▸ **Problem to work on**
In the records below, take the part that opens with the line containing "Where should I click to: Open 表示" and closes with the line containing "point(635,13)". Render those lines as a numbered list, leaving out any blank lines.

Stored data
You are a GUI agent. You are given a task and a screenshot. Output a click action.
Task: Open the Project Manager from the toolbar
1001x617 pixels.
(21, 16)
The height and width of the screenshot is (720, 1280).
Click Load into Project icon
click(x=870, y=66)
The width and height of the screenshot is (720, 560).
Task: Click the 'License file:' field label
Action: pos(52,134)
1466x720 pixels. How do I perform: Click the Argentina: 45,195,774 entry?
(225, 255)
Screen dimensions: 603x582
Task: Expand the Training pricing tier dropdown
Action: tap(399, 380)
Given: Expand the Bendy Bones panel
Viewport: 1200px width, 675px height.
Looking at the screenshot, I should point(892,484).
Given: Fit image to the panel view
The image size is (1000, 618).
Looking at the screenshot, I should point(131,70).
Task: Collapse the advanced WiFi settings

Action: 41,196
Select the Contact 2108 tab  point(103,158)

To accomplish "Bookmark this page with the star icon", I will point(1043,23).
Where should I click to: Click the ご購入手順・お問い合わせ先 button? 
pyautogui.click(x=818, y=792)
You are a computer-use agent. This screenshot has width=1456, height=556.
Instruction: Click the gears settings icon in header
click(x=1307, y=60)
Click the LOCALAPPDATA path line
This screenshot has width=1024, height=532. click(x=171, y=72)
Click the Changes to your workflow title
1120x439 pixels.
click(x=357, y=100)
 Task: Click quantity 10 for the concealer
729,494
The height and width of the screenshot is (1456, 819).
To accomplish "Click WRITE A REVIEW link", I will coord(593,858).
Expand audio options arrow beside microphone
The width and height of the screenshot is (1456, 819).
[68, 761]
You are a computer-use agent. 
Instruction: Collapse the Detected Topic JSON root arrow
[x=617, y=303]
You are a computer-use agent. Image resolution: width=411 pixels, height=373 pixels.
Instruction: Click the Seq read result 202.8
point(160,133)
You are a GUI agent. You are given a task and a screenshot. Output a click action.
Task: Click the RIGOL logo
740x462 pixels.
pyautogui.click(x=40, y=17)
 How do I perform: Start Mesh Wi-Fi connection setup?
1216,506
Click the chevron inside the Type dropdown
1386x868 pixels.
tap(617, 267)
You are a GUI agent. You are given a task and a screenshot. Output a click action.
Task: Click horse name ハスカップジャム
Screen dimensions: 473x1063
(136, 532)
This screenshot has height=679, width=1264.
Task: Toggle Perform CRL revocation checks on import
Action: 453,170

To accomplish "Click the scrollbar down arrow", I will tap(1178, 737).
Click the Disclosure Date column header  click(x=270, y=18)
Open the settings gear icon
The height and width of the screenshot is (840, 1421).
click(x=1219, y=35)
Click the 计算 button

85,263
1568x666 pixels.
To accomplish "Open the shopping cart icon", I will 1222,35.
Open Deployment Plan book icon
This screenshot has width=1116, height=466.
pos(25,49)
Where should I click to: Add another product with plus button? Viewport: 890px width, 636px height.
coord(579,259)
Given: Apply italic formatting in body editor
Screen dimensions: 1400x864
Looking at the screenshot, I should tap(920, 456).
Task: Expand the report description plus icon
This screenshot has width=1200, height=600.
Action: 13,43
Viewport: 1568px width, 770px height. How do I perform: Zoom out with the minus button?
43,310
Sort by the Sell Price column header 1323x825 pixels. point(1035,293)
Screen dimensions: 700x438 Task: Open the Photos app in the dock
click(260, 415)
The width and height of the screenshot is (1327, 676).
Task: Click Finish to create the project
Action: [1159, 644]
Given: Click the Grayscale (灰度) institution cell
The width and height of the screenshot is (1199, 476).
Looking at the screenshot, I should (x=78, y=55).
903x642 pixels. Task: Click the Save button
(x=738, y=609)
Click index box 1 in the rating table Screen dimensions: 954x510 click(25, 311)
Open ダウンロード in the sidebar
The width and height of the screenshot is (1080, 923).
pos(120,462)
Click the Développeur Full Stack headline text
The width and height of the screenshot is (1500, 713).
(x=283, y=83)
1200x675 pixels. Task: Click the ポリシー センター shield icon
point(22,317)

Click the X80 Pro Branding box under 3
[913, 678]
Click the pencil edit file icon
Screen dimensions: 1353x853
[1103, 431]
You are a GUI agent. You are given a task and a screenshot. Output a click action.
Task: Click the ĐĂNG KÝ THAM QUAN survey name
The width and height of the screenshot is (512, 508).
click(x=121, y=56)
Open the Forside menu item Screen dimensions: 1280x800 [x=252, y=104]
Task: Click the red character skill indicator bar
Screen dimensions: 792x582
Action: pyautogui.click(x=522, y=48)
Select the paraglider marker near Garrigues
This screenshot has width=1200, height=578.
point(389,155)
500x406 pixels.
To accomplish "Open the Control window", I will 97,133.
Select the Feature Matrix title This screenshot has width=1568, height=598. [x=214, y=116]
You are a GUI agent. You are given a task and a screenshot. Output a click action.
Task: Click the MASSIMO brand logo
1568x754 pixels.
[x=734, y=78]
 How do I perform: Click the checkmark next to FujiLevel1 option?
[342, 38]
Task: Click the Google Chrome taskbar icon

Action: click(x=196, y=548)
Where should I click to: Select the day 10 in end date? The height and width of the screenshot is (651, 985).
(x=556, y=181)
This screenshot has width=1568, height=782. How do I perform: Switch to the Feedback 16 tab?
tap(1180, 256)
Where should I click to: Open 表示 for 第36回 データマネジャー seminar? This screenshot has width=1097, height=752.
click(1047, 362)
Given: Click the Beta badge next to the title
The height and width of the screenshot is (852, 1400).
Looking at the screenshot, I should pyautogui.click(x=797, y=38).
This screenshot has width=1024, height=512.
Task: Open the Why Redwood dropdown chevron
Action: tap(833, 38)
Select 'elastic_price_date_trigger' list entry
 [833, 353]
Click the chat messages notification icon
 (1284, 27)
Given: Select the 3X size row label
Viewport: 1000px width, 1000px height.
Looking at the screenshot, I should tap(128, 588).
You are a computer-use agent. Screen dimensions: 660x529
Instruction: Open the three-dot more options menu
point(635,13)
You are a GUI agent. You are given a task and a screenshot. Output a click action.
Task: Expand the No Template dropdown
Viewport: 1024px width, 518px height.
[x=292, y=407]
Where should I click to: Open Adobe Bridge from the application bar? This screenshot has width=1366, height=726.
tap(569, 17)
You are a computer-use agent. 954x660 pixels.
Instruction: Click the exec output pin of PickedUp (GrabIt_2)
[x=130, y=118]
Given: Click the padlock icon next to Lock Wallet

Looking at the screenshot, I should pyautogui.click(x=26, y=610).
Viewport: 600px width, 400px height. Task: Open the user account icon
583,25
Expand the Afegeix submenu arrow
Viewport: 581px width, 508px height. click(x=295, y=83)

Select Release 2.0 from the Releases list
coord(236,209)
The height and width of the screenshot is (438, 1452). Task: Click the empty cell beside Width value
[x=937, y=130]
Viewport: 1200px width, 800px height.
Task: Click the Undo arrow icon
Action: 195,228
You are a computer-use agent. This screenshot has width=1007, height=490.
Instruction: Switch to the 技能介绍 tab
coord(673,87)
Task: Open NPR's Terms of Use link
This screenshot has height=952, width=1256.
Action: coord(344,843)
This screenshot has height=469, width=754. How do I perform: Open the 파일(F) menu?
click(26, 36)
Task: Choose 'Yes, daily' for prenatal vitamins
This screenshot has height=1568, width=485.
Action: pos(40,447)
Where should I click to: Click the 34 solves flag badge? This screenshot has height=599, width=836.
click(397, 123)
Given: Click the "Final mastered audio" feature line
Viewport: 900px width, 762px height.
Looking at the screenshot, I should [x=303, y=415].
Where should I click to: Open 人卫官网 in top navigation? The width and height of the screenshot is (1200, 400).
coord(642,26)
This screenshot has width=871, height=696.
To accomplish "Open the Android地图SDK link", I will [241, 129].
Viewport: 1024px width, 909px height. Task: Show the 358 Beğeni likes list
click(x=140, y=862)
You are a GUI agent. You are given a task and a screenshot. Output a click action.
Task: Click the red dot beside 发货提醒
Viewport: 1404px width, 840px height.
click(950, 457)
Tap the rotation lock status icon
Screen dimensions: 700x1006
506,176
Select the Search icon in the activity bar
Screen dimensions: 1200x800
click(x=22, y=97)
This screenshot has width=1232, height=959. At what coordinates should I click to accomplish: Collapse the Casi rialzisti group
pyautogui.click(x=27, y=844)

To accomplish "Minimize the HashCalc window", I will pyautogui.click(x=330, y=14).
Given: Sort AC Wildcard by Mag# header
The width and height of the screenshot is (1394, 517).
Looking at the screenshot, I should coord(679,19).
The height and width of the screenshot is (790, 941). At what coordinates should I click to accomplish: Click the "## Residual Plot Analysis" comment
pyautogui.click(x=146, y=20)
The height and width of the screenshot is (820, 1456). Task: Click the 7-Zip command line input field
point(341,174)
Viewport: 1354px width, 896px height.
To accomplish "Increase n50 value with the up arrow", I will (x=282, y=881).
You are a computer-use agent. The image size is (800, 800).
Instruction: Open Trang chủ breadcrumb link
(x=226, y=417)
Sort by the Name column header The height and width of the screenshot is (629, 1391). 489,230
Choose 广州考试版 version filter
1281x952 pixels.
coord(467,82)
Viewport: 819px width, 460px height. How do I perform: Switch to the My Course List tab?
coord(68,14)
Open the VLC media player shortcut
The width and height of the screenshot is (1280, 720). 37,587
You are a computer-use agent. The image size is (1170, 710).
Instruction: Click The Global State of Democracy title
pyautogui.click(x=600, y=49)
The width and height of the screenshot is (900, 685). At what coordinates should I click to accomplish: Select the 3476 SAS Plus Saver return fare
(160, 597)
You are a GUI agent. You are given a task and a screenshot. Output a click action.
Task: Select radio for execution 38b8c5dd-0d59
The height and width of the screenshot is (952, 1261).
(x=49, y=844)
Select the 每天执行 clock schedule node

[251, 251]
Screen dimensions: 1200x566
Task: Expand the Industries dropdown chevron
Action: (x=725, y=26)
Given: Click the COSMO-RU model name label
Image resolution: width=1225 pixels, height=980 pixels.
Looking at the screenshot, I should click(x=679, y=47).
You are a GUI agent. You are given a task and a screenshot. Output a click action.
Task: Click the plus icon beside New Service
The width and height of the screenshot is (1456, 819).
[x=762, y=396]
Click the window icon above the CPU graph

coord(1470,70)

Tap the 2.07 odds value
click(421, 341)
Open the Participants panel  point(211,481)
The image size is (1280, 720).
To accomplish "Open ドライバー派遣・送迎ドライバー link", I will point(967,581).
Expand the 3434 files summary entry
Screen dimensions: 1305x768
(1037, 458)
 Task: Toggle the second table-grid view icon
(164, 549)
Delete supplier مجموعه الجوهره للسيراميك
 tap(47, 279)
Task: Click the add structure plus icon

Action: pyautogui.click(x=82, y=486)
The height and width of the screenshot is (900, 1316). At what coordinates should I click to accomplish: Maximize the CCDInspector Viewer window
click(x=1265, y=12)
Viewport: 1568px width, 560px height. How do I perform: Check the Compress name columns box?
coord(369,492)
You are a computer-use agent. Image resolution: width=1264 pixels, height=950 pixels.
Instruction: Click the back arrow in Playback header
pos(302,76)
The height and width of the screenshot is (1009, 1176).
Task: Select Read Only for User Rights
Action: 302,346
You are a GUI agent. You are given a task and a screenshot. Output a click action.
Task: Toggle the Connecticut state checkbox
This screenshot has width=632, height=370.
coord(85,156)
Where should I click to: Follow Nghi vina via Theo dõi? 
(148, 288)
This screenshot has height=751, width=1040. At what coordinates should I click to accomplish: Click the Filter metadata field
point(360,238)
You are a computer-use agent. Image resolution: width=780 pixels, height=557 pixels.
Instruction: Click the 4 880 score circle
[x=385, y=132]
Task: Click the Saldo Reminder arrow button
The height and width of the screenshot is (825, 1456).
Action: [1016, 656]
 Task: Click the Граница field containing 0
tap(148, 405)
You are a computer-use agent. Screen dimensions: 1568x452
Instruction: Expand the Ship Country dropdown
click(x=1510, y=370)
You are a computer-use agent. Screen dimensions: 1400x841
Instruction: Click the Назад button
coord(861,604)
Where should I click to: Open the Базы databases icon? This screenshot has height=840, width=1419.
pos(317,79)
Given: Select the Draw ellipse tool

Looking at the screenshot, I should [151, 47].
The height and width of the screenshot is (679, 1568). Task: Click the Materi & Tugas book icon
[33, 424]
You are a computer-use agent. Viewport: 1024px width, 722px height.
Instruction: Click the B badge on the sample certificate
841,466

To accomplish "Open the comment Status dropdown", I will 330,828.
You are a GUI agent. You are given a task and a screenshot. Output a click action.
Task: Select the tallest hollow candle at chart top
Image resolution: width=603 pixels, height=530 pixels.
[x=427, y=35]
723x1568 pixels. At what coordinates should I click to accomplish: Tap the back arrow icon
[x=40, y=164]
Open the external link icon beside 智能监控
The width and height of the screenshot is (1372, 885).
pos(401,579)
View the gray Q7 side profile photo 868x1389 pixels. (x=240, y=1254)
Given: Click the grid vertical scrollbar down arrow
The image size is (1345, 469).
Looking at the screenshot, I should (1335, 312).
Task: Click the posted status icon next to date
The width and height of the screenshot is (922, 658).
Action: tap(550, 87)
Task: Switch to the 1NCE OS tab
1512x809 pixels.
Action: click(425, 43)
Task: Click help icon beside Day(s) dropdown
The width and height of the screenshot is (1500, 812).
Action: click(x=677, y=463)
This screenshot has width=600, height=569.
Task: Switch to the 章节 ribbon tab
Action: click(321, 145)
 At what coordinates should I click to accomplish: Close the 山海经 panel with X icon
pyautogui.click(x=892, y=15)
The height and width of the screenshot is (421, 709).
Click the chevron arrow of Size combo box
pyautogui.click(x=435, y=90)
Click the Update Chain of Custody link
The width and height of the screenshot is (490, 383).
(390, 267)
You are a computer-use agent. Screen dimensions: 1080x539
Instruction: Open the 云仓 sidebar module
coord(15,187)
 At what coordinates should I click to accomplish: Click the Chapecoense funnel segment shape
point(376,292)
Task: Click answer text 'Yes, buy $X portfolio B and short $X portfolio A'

▸ **Output for this task**
1. Where should I click to: Open 表示 for 第36回 データマネジャー seminar? This screenshot has width=1097, height=752.
2. click(1047, 362)
3. Given: Click the Beta badge next to the title
4. The height and width of the screenshot is (852, 1400).
5. Looking at the screenshot, I should pyautogui.click(x=797, y=38).
6. This screenshot has width=1024, height=512.
7. Task: Open the Why Redwood dropdown chevron
8. Action: tap(833, 38)
9. Select 'elastic_price_date_trigger' list entry
10.  [833, 353]
11. Click the chat messages notification icon
12.  (1284, 27)
13. Given: Select the 3X size row label
14. Viewport: 1000px width, 1000px height.
15. Looking at the screenshot, I should tap(128, 588).
16. You are a computer-use agent. Screen dimensions: 660x529
17. Instruction: Open the three-dot more options menu
18. point(635,13)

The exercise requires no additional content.